Выбрать главу

Здесь христиане затрагивают важный аспект позднеримской эстетики — явление контраста. Не ставя, естественно, перед собой задачи его специального анализа, они дают ему негативную оценку с позиций новой культуры. Интересно, что в дальнейшем христианство найдет и позитивное объяснение и применение ему в своей культуре[88].

Речь идет об изображении в искусстве явлений и предметов, считающихся непристойными и безобразными. Эстетическую значимость таких изображений показал еще Аристотель в «Поэтике»: «...на что нам неприятно смотреть [в действительности], на то мы с удовольствием смотрим в самых точных изображениях — например, на облики гнуснейших животных и на трупы» (Poet. 1448b, 9–12)[89]. Сам Аристотель объяснял этот эстетический феномен познавательной функцией подражания.

Неоднократно останавливается на щекотливом вопросе изображения порочных и непристойных явлений в искусстве Плутарх в трактате «Как юноше слушать поэтические произведения»[90]. Считая эти изображения вполне допустимыми, Плутарх стремится показать, что удовольствие здесь доставляет не порочный и безобразный объект изображения, но само искусство подражания. При восприятии таких произведений «юноша должен учиться ценить искусство и способность подражания, а воспроизводимые события и поступки — порицать и презирать. Подражать хорошему и подражать хорошо — не одно и то же. Подражать хорошо — значит воспроизводить точно и сообразно предмету. В таком случае дурные вещи дают и уродливые изображения» (Quomodo adolesc. poet. 3). Плутарх, таким образом, не ставит вопроса о том, почему поздняя античность увлеклась изображением вещей безобразных и непристойных, но лишь пытается объяснить привлекательность таких изображений эстетическими свойствами самого принципа «подражания».

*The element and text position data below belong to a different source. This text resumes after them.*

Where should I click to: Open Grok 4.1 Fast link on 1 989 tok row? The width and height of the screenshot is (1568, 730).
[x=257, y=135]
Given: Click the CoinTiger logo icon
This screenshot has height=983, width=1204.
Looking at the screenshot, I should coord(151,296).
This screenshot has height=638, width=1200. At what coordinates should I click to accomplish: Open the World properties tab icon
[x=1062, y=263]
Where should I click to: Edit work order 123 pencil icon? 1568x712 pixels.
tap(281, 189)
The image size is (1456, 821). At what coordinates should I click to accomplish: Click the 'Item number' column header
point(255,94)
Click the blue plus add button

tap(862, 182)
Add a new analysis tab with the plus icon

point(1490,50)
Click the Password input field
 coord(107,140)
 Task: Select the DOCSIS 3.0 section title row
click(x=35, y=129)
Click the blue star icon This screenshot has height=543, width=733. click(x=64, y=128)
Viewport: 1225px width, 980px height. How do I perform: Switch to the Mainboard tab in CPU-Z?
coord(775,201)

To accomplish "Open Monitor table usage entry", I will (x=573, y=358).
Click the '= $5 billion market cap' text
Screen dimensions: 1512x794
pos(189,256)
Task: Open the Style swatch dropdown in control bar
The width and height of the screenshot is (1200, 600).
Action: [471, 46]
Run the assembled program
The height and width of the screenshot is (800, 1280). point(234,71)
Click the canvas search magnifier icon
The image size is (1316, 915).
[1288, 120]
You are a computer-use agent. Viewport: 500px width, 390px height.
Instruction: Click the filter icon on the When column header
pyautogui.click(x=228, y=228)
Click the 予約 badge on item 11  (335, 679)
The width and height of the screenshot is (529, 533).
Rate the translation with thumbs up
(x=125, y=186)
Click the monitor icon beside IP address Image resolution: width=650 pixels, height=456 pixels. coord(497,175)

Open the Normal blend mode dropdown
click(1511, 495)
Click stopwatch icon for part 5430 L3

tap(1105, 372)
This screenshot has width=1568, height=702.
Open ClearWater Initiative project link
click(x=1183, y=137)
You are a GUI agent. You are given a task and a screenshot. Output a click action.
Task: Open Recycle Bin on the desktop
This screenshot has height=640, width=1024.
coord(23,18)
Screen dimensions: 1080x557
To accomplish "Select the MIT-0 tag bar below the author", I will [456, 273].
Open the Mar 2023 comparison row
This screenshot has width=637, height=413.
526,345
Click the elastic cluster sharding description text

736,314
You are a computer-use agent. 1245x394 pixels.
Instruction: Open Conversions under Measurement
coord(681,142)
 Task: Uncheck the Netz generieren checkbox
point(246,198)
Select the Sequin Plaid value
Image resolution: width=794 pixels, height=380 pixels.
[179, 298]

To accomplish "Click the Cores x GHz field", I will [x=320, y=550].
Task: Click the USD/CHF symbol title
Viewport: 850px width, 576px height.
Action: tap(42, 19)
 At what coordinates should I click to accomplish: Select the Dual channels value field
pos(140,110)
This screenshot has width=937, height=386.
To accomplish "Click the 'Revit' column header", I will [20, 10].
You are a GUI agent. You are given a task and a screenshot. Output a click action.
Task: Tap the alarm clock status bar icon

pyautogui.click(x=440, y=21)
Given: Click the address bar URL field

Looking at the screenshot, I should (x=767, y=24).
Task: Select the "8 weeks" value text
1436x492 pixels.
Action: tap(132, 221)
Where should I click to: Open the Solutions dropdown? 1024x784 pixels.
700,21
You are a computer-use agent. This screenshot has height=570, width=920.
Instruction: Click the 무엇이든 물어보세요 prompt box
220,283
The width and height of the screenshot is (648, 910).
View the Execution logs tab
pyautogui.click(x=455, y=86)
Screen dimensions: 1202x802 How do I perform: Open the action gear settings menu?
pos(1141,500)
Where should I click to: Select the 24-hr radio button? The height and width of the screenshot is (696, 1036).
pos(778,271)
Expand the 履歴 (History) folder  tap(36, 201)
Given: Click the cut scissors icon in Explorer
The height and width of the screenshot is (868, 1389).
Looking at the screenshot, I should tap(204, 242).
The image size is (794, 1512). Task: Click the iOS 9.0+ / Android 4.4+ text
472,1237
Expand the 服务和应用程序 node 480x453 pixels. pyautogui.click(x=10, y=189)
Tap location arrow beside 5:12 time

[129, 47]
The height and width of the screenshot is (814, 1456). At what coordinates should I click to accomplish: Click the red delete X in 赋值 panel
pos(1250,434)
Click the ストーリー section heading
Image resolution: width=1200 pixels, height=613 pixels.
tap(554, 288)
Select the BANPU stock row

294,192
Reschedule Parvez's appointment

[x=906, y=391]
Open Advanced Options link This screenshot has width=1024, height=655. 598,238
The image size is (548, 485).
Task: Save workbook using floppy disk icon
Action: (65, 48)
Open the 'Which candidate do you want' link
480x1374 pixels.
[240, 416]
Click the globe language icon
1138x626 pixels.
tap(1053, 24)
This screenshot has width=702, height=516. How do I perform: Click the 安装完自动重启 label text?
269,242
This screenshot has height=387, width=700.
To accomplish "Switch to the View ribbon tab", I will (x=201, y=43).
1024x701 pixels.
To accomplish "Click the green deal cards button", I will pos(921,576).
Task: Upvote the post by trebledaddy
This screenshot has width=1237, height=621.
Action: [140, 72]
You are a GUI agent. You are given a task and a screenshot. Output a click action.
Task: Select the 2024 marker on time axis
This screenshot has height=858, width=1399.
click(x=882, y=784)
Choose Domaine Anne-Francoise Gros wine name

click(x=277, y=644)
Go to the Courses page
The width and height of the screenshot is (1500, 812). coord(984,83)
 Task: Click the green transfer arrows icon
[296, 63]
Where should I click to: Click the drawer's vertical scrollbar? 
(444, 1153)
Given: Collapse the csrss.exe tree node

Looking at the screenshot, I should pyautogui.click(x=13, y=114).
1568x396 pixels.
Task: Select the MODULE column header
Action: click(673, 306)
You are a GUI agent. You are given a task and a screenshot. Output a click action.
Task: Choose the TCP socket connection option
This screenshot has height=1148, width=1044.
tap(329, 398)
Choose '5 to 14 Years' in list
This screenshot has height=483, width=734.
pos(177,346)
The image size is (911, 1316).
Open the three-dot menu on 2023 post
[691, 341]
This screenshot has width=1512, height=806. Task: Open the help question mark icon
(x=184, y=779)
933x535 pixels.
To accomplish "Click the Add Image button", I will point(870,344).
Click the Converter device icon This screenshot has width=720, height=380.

Ясно, что механизм этого явления сложен и еще по сей день не до конца понятен науке. Очевидно, однако, что он коренится где-то в глубинах человеческой психики, в сферах внесознательного психического. Возможно, что в процессе восприятия подобных изображений в глубинах психики возбуждаются какие-то древние (близкие к животным) инстинкты, доставлявшие чувственное удовольствие нашим предкам и подавленные в человеке веками культурного развития. Как слабое эхо того, что запретное и безобразное в сегодняшнем обществе когда-то таковым не являлось, но даже доставляло наслаждение, они приятно щекочут нервы и современному человеку. Позднеримская культура активно восприняла этот феномен как важнейший в эстетической сфере и постаралась во всех аспектах максимально реализовать его[91]. Высмеивание и порицание пороков и безобразного в театре античной комедии постепенно перерастало в простое изображение их, а затем и в любование ими. То, что дома и в обществе надо было скрывать под маской приличия, этому в театре можно было сопереживать, радоваться и аплодировать. Смотреть в театре на то, что считалось предосудительным делать в жизни, было в порядке вещей. Ведь это искусство, а не жизнь. Однако мимических актеров и актрис и в жизни часто отождествляли с их героями. Восхищаясь ими в театре, римляне презирали их как членов общества. Мимических актрис в империи приравнивали к публичным женщинам. Атлеты, наездники цирка, комедианты и гладиаторы в римском обществе считались самыми презираемыми людьми, хотя многие знатные дамы вступали с ними в тайные связи. «Они любят тех, — удивляется Тертуллиан, — кого наказывают; презирают тех, кого хвалят. Искусство славят, а художника порицают. Каково правосудие, когда человека бесчестят за то же самое, за что воздают ему честь? Или — какое [единодушное] признание злого дела, когда его автор, сколько бы ни доставлял удовольствия, не может быть оставлен без порицания!» (De spect. 22).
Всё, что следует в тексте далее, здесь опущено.